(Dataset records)
============
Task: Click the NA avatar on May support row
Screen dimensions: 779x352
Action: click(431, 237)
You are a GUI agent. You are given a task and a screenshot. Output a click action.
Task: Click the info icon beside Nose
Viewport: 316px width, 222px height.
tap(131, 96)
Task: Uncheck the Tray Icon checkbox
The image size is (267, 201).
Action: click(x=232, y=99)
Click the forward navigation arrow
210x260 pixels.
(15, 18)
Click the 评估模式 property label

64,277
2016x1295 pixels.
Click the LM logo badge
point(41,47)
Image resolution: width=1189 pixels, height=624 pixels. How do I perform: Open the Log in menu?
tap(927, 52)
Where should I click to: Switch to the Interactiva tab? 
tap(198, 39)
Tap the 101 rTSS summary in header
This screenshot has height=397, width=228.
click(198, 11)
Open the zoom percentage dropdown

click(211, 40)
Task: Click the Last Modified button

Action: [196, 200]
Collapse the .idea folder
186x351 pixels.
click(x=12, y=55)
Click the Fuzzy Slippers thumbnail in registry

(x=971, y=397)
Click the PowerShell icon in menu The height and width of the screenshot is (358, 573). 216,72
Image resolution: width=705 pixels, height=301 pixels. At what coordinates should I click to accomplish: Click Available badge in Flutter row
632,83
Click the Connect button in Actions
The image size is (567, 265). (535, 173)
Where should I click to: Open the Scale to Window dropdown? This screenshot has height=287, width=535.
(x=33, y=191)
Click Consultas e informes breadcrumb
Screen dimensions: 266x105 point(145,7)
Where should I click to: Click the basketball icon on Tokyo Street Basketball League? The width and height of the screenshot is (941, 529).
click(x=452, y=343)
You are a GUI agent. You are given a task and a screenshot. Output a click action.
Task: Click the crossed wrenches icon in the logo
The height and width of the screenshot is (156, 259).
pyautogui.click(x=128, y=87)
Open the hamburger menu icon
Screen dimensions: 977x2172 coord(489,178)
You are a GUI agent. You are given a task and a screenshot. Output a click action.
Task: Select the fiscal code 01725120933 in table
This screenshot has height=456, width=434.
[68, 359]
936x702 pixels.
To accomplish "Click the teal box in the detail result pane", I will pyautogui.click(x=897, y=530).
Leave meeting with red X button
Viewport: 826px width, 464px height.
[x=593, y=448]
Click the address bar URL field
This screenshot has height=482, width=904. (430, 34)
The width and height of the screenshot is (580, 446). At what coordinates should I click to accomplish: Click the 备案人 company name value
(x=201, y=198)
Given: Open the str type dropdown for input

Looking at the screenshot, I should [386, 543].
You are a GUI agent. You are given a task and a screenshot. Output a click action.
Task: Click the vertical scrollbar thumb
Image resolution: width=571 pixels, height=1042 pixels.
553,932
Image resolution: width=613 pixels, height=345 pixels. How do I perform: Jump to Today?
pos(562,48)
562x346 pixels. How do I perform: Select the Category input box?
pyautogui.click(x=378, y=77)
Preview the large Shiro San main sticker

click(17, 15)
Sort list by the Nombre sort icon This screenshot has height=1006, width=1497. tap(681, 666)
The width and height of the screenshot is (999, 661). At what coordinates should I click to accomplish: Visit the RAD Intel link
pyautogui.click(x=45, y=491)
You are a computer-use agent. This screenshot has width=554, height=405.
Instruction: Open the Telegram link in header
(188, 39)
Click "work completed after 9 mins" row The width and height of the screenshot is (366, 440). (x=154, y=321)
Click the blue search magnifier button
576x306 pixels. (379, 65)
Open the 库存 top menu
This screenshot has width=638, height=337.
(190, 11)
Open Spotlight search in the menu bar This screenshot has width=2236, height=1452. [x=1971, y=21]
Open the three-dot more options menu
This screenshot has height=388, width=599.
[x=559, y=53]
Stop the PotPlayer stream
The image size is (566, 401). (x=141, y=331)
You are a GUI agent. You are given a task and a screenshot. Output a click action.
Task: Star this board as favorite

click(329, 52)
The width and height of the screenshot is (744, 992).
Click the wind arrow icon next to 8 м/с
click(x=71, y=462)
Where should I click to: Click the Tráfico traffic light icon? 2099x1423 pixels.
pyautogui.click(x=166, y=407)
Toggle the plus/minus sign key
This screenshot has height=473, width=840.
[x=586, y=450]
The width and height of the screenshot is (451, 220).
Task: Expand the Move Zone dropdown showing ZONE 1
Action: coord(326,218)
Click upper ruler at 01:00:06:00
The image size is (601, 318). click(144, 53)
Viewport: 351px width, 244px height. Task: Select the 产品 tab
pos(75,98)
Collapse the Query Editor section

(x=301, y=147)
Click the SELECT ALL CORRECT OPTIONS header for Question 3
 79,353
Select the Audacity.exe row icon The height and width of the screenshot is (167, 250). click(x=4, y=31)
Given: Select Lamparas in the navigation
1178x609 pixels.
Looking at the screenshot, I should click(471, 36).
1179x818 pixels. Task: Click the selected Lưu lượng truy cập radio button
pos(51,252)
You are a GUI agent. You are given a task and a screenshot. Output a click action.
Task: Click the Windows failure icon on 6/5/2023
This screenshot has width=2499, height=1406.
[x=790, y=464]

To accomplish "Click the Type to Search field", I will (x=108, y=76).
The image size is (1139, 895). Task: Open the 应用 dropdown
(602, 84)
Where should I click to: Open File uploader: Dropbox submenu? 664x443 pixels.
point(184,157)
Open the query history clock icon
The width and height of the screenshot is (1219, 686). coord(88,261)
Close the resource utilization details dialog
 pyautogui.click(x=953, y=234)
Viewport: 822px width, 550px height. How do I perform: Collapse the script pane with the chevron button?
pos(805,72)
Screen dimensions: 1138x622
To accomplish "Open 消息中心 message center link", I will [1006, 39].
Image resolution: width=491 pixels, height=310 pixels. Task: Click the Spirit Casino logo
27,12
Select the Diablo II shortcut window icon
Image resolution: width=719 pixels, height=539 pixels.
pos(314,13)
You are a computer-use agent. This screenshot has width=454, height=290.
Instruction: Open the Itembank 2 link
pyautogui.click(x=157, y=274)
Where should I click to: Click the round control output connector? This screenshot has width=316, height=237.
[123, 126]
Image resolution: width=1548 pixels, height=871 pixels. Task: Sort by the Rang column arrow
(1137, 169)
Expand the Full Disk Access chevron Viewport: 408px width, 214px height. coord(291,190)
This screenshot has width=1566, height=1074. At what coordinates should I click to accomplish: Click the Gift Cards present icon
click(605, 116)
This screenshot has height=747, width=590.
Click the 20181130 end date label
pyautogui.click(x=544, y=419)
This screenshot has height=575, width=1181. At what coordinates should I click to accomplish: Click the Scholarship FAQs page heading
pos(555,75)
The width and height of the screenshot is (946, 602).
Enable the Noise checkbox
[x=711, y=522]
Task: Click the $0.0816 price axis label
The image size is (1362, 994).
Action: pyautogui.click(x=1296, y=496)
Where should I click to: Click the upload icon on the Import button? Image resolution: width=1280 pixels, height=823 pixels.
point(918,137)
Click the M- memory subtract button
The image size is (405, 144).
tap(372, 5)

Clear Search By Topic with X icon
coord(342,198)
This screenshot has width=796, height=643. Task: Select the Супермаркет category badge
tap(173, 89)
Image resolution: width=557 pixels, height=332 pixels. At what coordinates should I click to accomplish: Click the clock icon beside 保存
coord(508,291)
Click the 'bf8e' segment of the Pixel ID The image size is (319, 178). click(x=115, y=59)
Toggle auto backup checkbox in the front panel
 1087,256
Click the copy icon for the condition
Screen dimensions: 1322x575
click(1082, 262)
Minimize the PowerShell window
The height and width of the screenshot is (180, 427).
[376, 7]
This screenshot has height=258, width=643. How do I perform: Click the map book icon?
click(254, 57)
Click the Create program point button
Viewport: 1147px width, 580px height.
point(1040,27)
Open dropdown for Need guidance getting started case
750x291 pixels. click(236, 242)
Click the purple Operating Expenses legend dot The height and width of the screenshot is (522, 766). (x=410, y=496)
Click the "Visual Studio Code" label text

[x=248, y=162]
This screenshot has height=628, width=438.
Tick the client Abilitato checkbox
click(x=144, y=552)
============
| What you need to do |
Extract, character for character, every line from the very first one down to and including the line that contains "click(x=12, y=55)".

| Solution to the exercise |
Task: Click the NA avatar on May support row
Screen dimensions: 779x352
Action: click(431, 237)
You are a GUI agent. You are given a task and a screenshot. Output a click action.
Task: Click the info icon beside Nose
Viewport: 316px width, 222px height.
tap(131, 96)
Task: Uncheck the Tray Icon checkbox
The image size is (267, 201).
Action: click(x=232, y=99)
Click the forward navigation arrow
210x260 pixels.
(15, 18)
Click the 评估模式 property label

64,277
2016x1295 pixels.
Click the LM logo badge
point(41,47)
Image resolution: width=1189 pixels, height=624 pixels. How do I perform: Open the Log in menu?
tap(927, 52)
Where should I click to: Switch to the Interactiva tab? 
tap(198, 39)
Tap the 101 rTSS summary in header
This screenshot has height=397, width=228.
click(198, 11)
Open the zoom percentage dropdown

click(211, 40)
Task: Click the Last Modified button

Action: [196, 200]
Collapse the .idea folder
186x351 pixels.
click(x=12, y=55)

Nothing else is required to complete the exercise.